Il motivo è infondato. L’assenza del requisito delle ragioni di fatto della domanda avrebbe rilievo, secondo le ricorrenti, in relazione al parametro del diritto eterodeterminato che caratterizza il diritto di credito, per cui, in carenza del fatto costitutivo, tale diritto non sarebbe identificabile. Proprio quanto risulta indicato nel motivo contraddice questa conclusione. Nel motivo si afferma che nel ricorso introduttivo si denunciano quali vizi ai sensi dell’art. 1669 c.c. le numerose crepe e distacco di cornicione dall’immobile in questione. In relazione al diritto di credito dedotto in giudizio il fatto allegato è sufficiente, alla luce del criterio dell’eterodeterminazione, per la identificazione e differenziazione del diritto da altri diritti di credito che, per ipotesi, la parte attrice possa in astratto far valere.

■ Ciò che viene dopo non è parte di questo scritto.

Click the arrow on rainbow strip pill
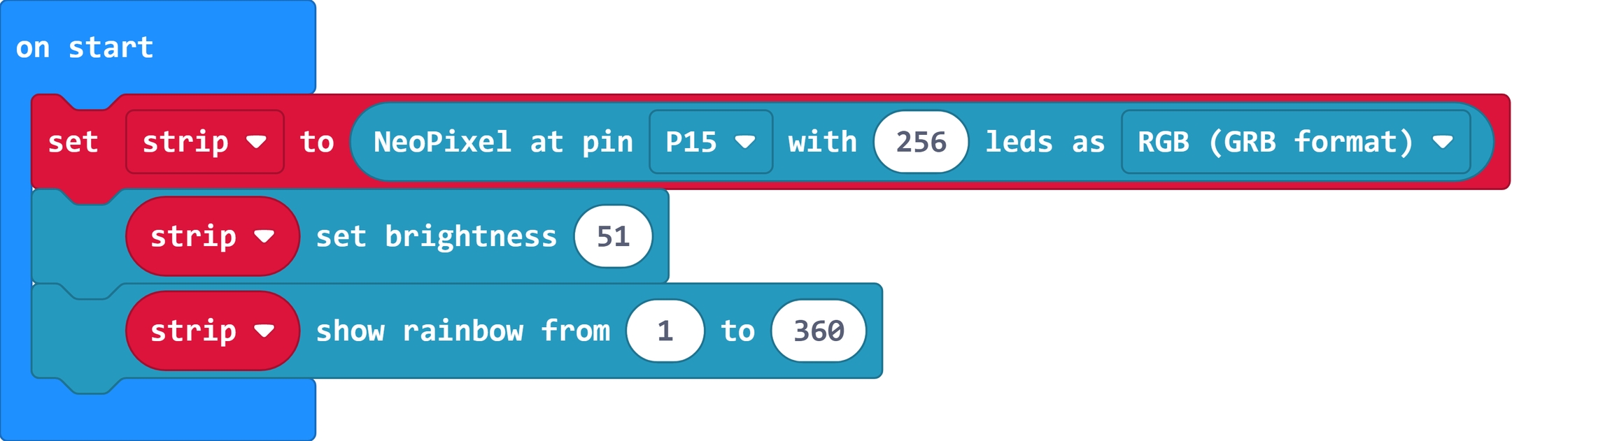Screen dimensions: 1612x441 (x=264, y=331)
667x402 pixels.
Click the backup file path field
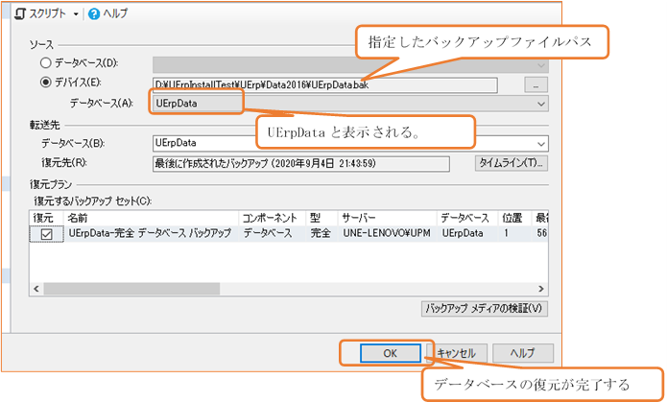tap(323, 84)
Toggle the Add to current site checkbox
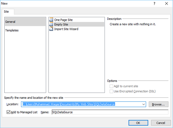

Con il quarto motivo si denuncia violazione dell’art. 342 cod. proc. civ., ai sensi dell’art. 360, comma 1, n. 4, cod. proc. civ.. Osserva la parte ricorrente che i due motivi di appello, il primo denunciante che la sentenza di condanna dei coeredi era soltanto un documento valutabile liberamente dal giudice, il secondo che il Tribunale non aveva valutato le risultanze istruttorie dell’altro processo, sono privi di valenza assertiva, non essendo indicati i fatti concretanti la responsabilità del geometra COGNOME.

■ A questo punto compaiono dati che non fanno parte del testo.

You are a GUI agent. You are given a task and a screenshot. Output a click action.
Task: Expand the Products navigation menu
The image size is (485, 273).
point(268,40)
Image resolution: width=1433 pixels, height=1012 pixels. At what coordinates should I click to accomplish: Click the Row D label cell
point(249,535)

Il motivo è infondato. L’appello deve contenere, a pena di inammissibilità, una chiara individuazione delle questioni e dei punti contestati della sentenza impugnata e, con essi, delle relative doglianze, affiancando alla parte volitiva una parte argomentativa che confuti e contrasti le ragioni addotte dal primo giudice, senza che occorra l’utilizzo di particolari forme sacramentali o la redazione di un progetto alternativo di decisione da contrapporre a quella di primo
grado, tenuto conto della permanente natura di “revisio prioris instantiae” del giudizio di appello, il quale mantiene la sua diversità rispetto alle impugnazioni a critica vincolata (da ultimo Cass. n. 36481 del 2022).

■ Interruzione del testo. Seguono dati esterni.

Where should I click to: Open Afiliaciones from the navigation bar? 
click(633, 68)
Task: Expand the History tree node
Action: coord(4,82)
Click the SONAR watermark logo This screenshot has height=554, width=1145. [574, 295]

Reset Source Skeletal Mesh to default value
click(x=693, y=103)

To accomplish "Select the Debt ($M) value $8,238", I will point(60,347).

La denuncia che la sentenza di condanna dei coeredi era soltanto un documento valutabile liberamente dal giudice, e non un atto giurisdizionale opponibile alle appellate, e la mancata valutazione delle risultanze istruttorie del primo processo, costituiscono chiara individuazione delle ragioni di critica della decisione ed anche un sufficiente contrasto della ragione decisoria di primo grado, per la quale il rigetto della domanda trovava giustificazione nella circostanza che la prima sentenza non sarebbe stata opponibile alle convenute.
Le spese del giudizio di cassazione, liquidate come in dispositivo, seguono la soccombenza.
Poiché il ricorso viene disatteso, sussistono le condizioni per dare atto, ai sensi dell’art. 1, comma 17, della legge 24 dicembre 2012, n. 228, che ha aggiunto il comma 1 – quater all’art. 13 del testo unico di cui al d.P.R. 30 maggio 2002, n. 115, della sussistenza dei presupposti processuali dell’obbligo di versamento, da parte della parte ricorrente, dell’ulteriore importo a titolo di contributo unificato pari a quello dovuto per la stessa impugnazione.
P. Q. M.
Rigetta il ricorso.
Condanna le ricorrenti al pagamento, in favore della parte controricorrente, delle spese del giudizio di legittimità, che liquida in Euro 2.000,00 per compensi, oltre alle spese forfettarie nella misura del 15 per cento, agli esborsi liquidati in Euro 200,00, ed agli accessori di legge.
Ai sensi dell’art. 13 comma 1 quater del d.P.R. n. 115 del 2002, inserito dall’art. 1, comma 17 della l. n. 228 del 2012, dà atto della sussistenza dei presupposti processuali per il versamento, da parte
delle ricorrenti, dell’ulteriore importo a titolo di contributo unificato pari a quello previsto per il ricorso, a norma del comma 1-bis, dello stesso articolo 13, se dovuto.